Use All 4 Types of Exercise to Thrive
By Sandy Schroeder
We may feel we are in good shape when we walk every day or do an afternoon workout, but the Mayo Clinic reminds us that there are four types of exercise needed: endurance, strength, balance and flexibility.
Endurance
These aerobic exercises increase heart beats and breathing to keep the heart, lungs and circulatory systems healthy. They fight heart disease, diabetes and colon and breast cancer. Doctors recommend 150 minutes weekly of exercises that make you breathe hard.
- Brisk walking, jogging
- Yard and garden work
- Climbing hills or steps
- Swimming
- Dancing
- Biking
- Playing tennis or basketball
Strength
Strong muscles help us climb stairs, carry groceries or get up from a chair. They also help us keep our balance and prevent falls. Weights, resistance bands or lifting one's own weight in exercises such as yoga should be used twice a week to exercise major muscle groups.
- Yoga
- Lifting weights
- Using resistance bands
- Household lifting tasks
Balance
These exercises make us more effective on the courts and help seniors avoid falls.
Tai chi - This moving meditation takes the body through a series of poses that shift the body slowly and gently from one foot to the other improving balance and strengthening muscles throughout the body.
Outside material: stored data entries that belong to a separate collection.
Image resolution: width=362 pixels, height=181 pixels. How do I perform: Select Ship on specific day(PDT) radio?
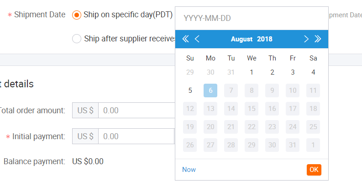click(77, 15)
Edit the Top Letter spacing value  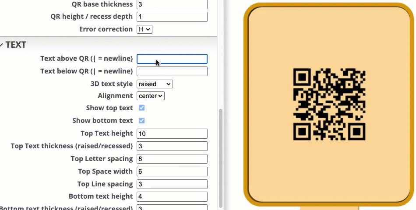click(x=172, y=159)
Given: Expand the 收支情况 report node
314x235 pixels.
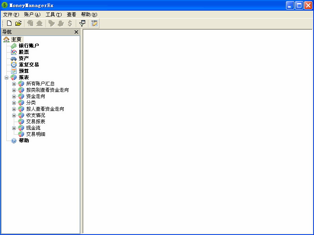Looking at the screenshot, I should (14, 115).
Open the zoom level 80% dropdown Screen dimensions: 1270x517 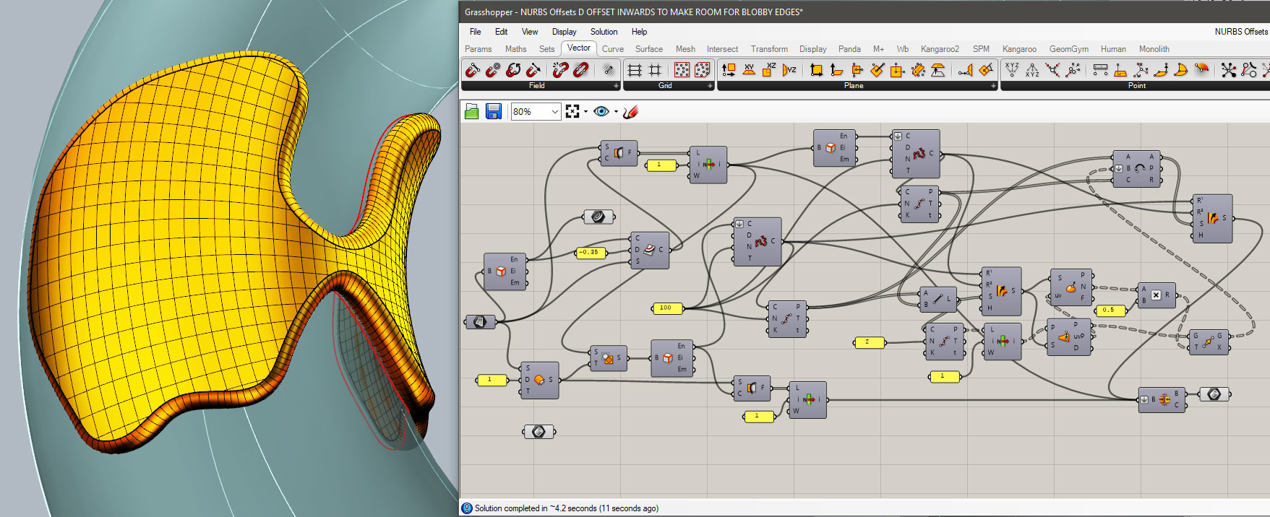coord(554,111)
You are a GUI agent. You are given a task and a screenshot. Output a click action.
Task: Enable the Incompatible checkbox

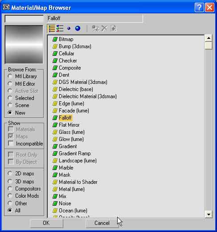(11, 143)

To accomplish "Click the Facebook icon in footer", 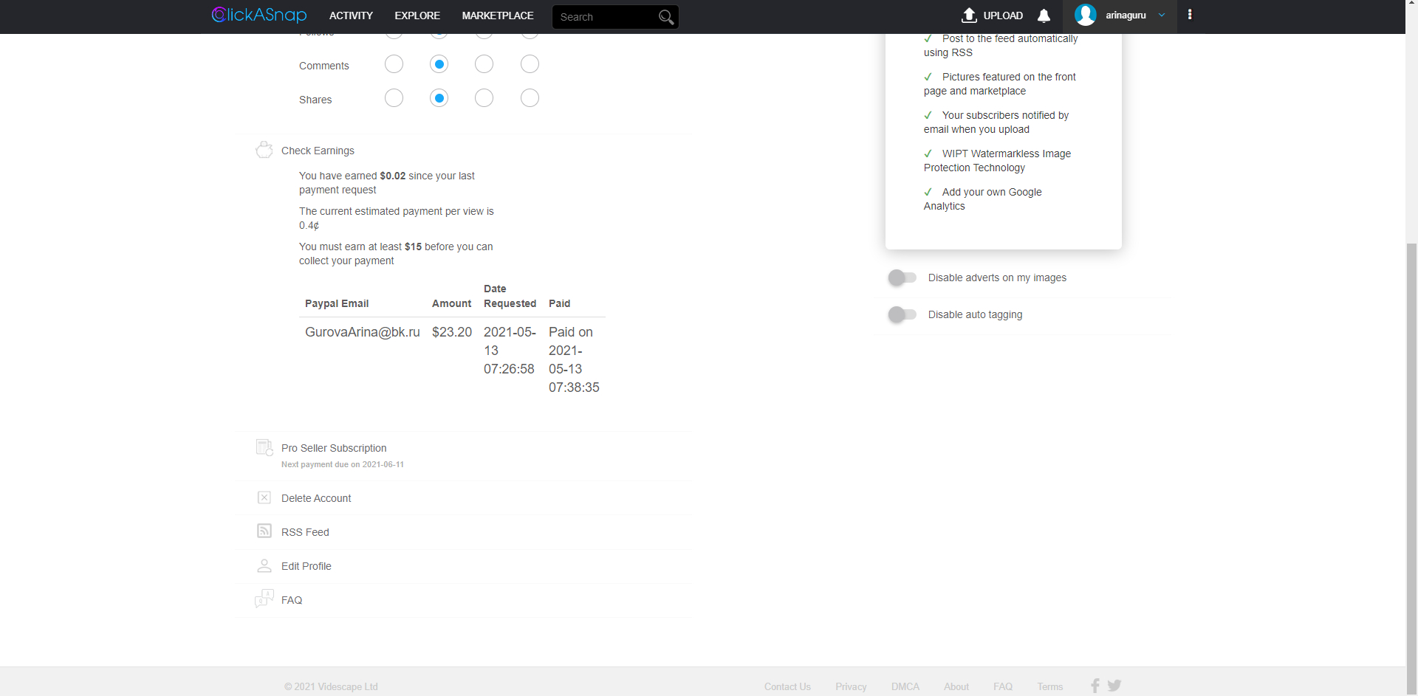I will click(x=1095, y=686).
People with painful knees or balance problems develop new confidence and loosen up.
Stand on one foot- Use a chair or wall as backup and raise one foot. Then alternate and lift the other foot. When you begin hang on to something to steady yourself.
Heel-to-toe - Walk forward putting one foot directly in front of the other foot. Stand tall and look straight ahead. Walk 10 to 12 feet. Turn around and walk back.
Flexibility
Staying limber lets you perform on the courts and function in daily life as you reach down to tie your shoes or turn to look over your shoulder when backing up. When we sit too much and skip exercising, muscles and joints become sore and stiff.
- Follow a stretching class online
- Use a weekly yoga class to stay limber
- Work with a personal trainer to perfect stretching
Here are some safety tips to keep in mind.
- Never hold your breath when stretching
- Stretch when your muscles are warmed up
- Never stretch to the point of pain
Remember that before you begin a new exercise routine, it's wise to check with your doctor to review your current health numbers and routines and establish your best limits.